RAW DATA:
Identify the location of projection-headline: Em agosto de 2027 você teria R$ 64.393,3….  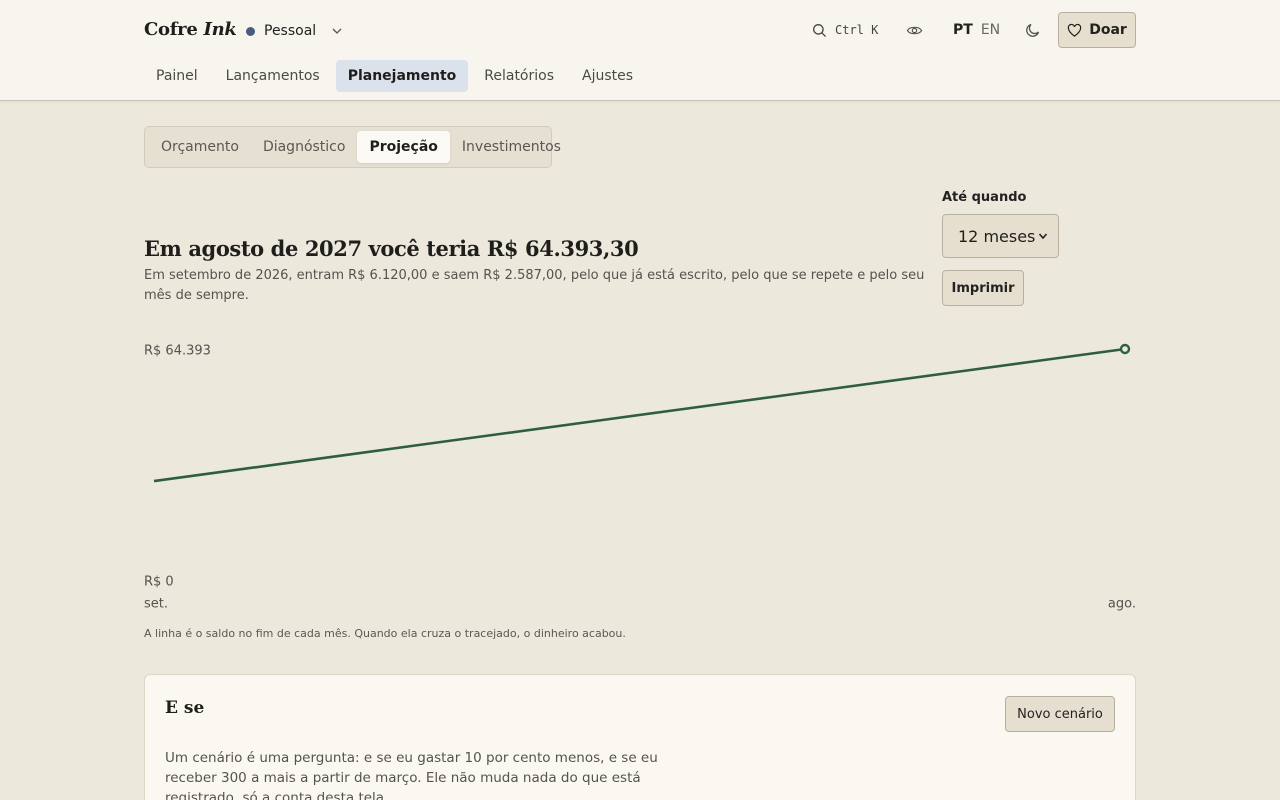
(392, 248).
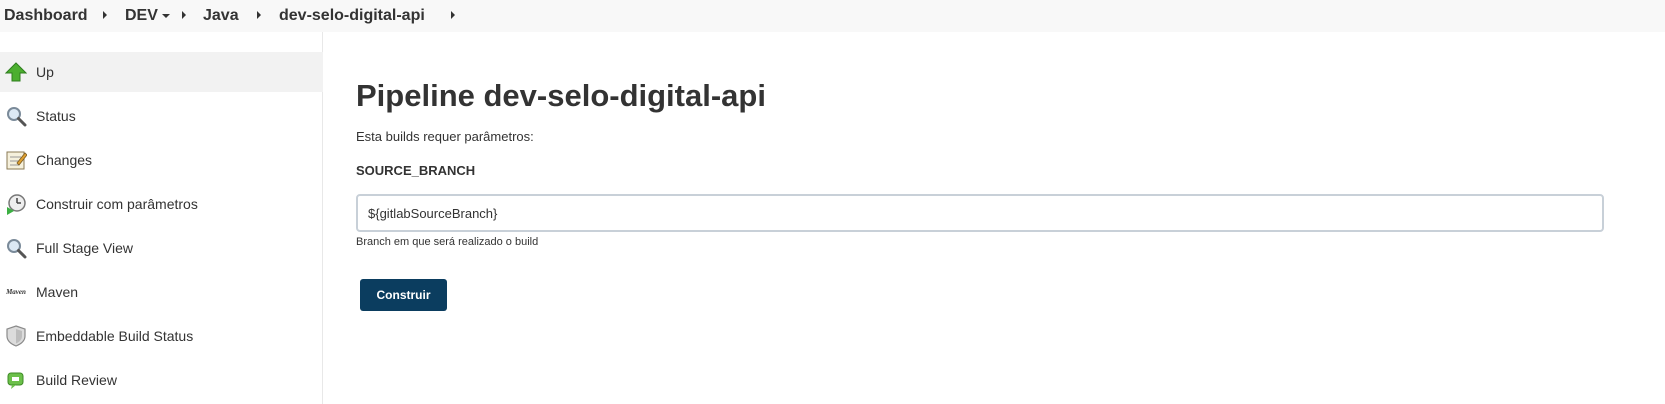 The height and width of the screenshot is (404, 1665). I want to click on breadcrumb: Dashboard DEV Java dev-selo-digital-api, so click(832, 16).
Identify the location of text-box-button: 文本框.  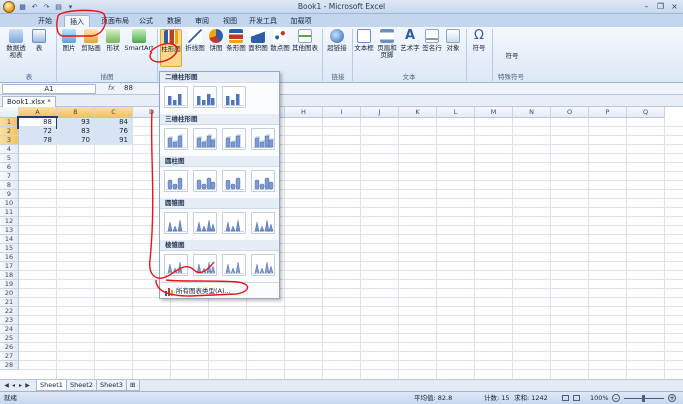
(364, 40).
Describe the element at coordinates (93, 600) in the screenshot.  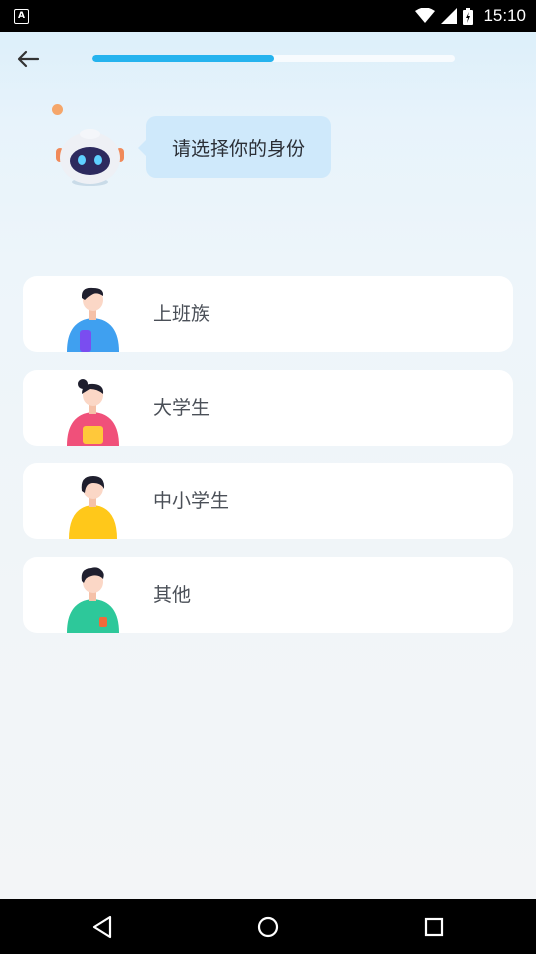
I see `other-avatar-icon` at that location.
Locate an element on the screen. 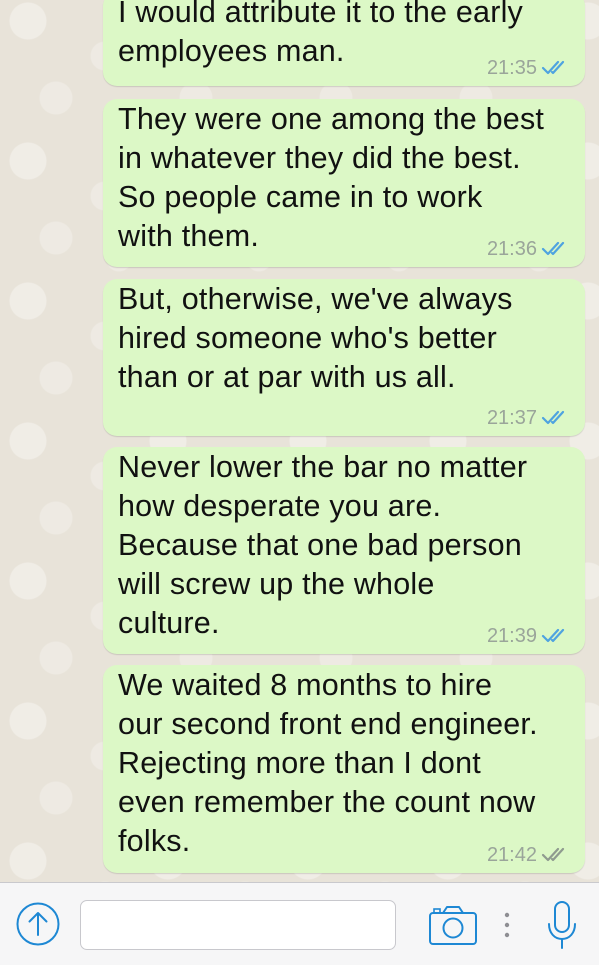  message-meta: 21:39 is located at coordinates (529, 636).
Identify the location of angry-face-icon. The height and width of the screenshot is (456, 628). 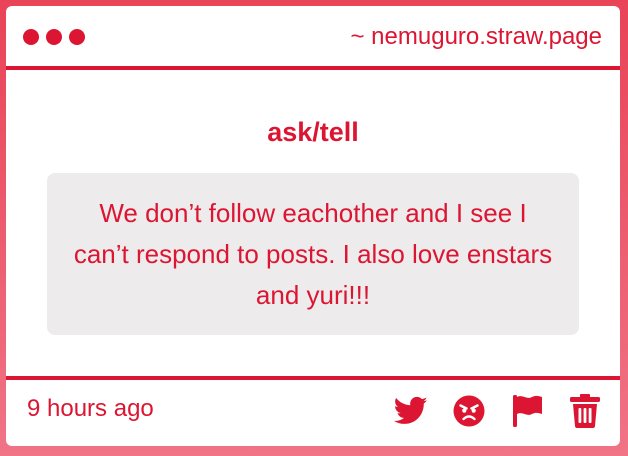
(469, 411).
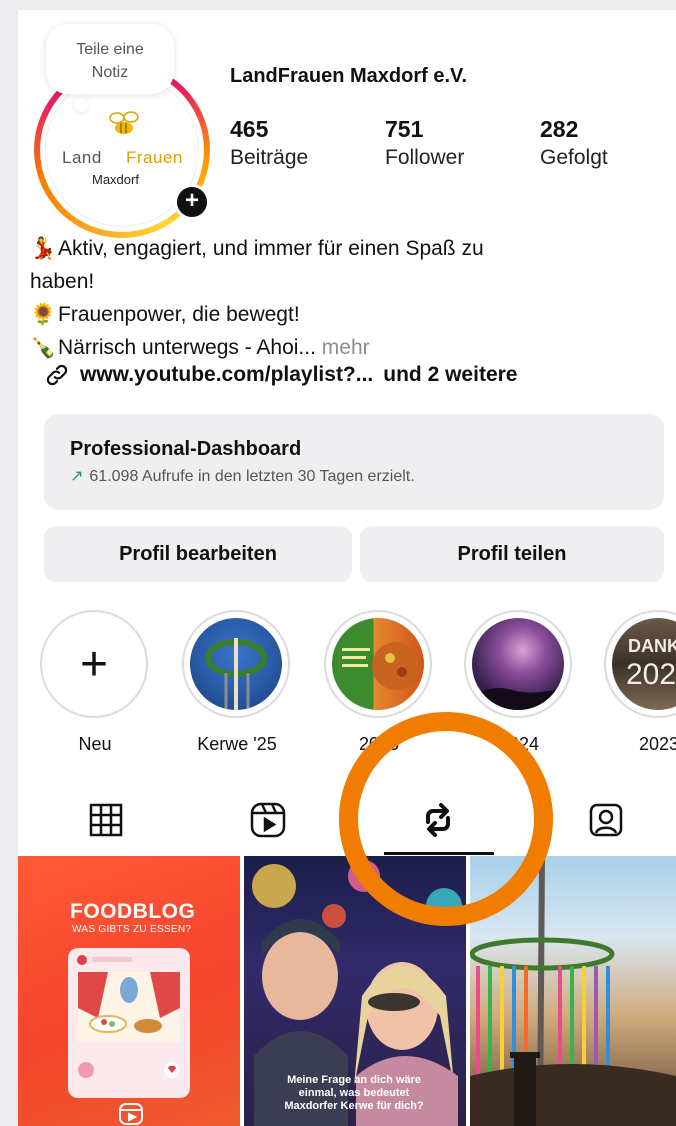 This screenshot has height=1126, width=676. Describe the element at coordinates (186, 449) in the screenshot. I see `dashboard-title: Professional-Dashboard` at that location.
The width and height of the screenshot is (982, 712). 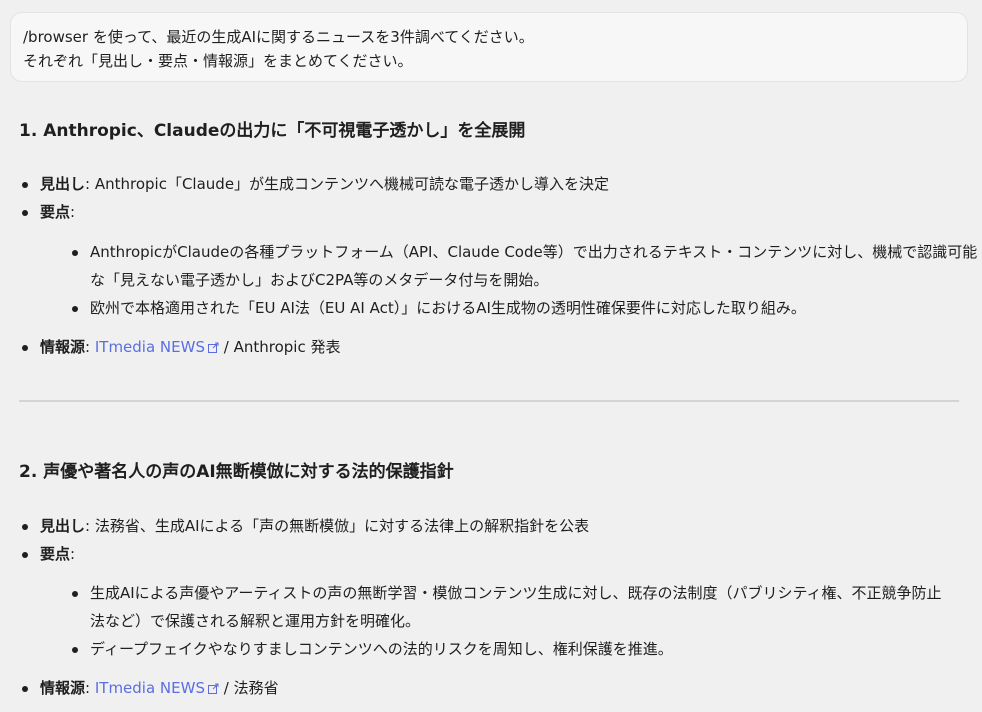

WHAT THE EXERCISE ASKS: Turn the records above, from the line containing "Identify the location of angry-face-icon." through the end of the records, into a numbered list. Omit blank lines and leave the pictures out.

OUTPUT BELOW:
1. Identify the location of angry-face-icon. The height and width of the screenshot is (456, 628). 
2. (469, 411).
3.  This screenshot has height=1126, width=676. Describe the element at coordinates (186, 449) in the screenshot. I see `dashboard-title: Professional-Dashboard` at that location.
4. The width and height of the screenshot is (982, 712). 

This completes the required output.